=== WHAT YOU SHOULD DO ===
From the line containing "Given: Click prompt tokens value 12913" through the last line of the entries below, print each line exactly. Pictures stay out.

=== EXTRACTED DATA ===
● ● ●

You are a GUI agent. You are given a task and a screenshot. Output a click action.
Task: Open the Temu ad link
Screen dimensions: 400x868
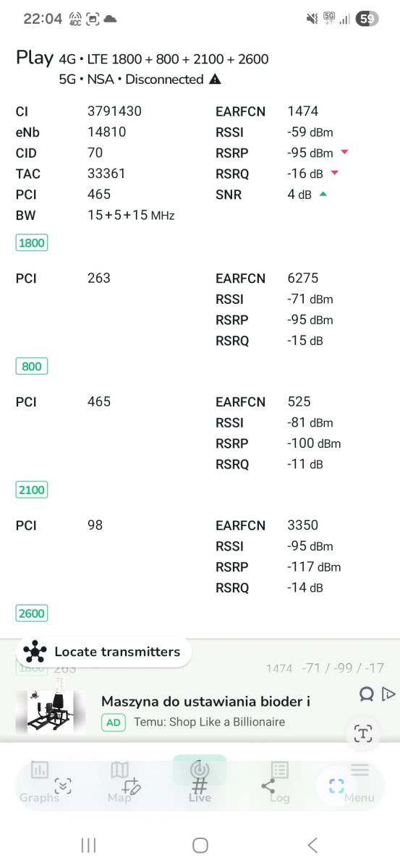coord(209,722)
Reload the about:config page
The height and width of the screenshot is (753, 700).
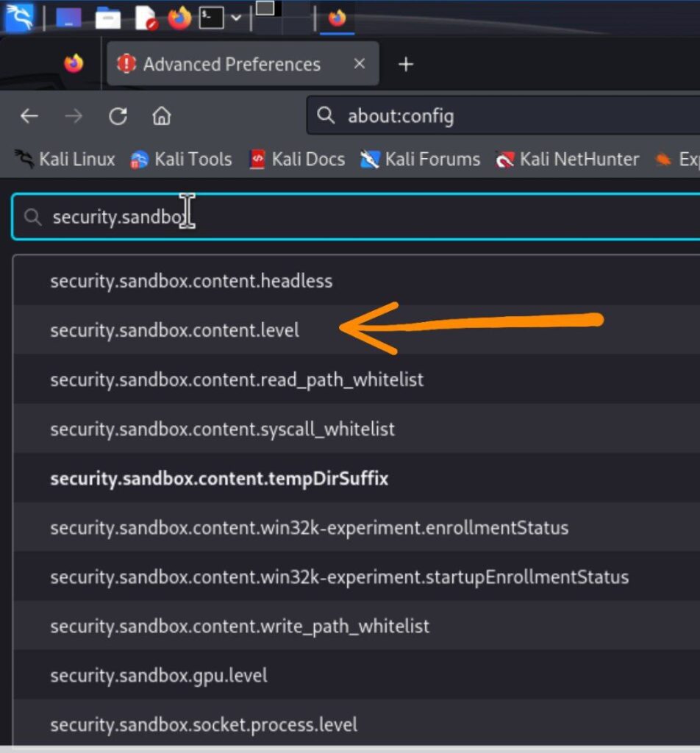tap(118, 116)
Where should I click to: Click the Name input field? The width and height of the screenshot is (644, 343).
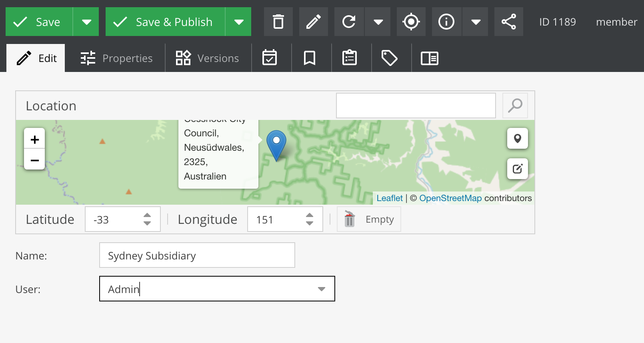click(197, 255)
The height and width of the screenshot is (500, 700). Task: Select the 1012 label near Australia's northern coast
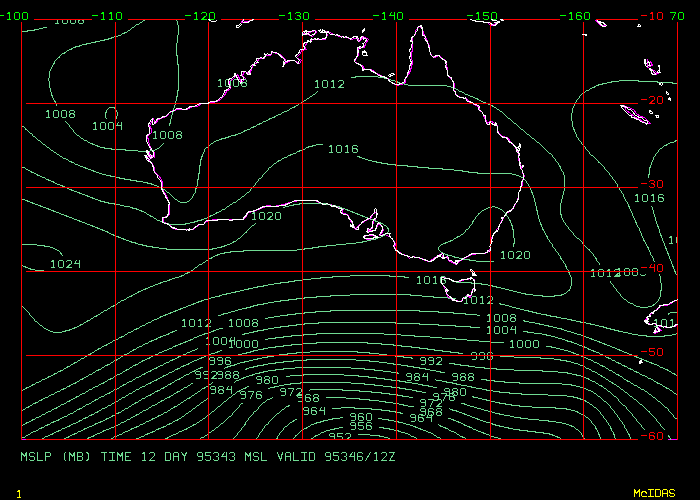[x=329, y=85]
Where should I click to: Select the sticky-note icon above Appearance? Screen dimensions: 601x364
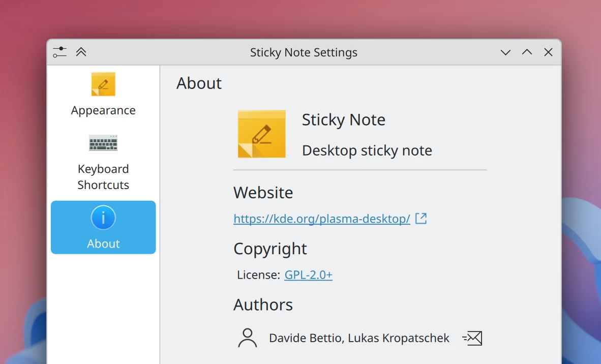pos(103,84)
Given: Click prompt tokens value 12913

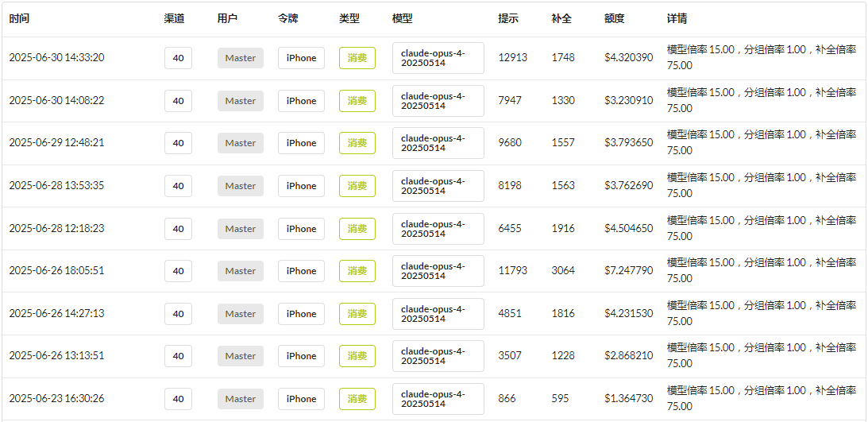Looking at the screenshot, I should coord(512,58).
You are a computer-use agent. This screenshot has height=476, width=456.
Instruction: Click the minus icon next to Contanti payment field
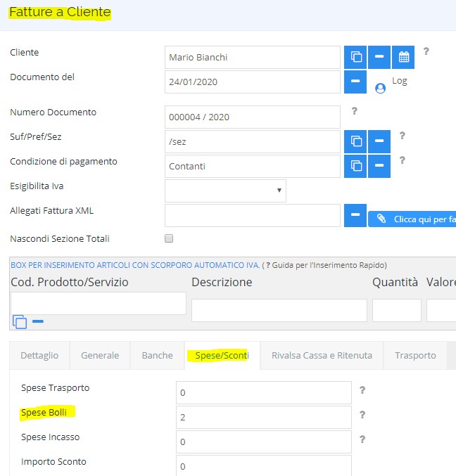[x=379, y=166]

● ● ●

=== WRITTEN RESPONSE ===
Given: Click prompt tokens value 12913

Looking at the screenshot, I should coord(512,58).
You are a computer-use agent. This screenshot has height=476, width=456.
Instruction: Click the minus icon next to Contanti payment field
[x=379, y=166]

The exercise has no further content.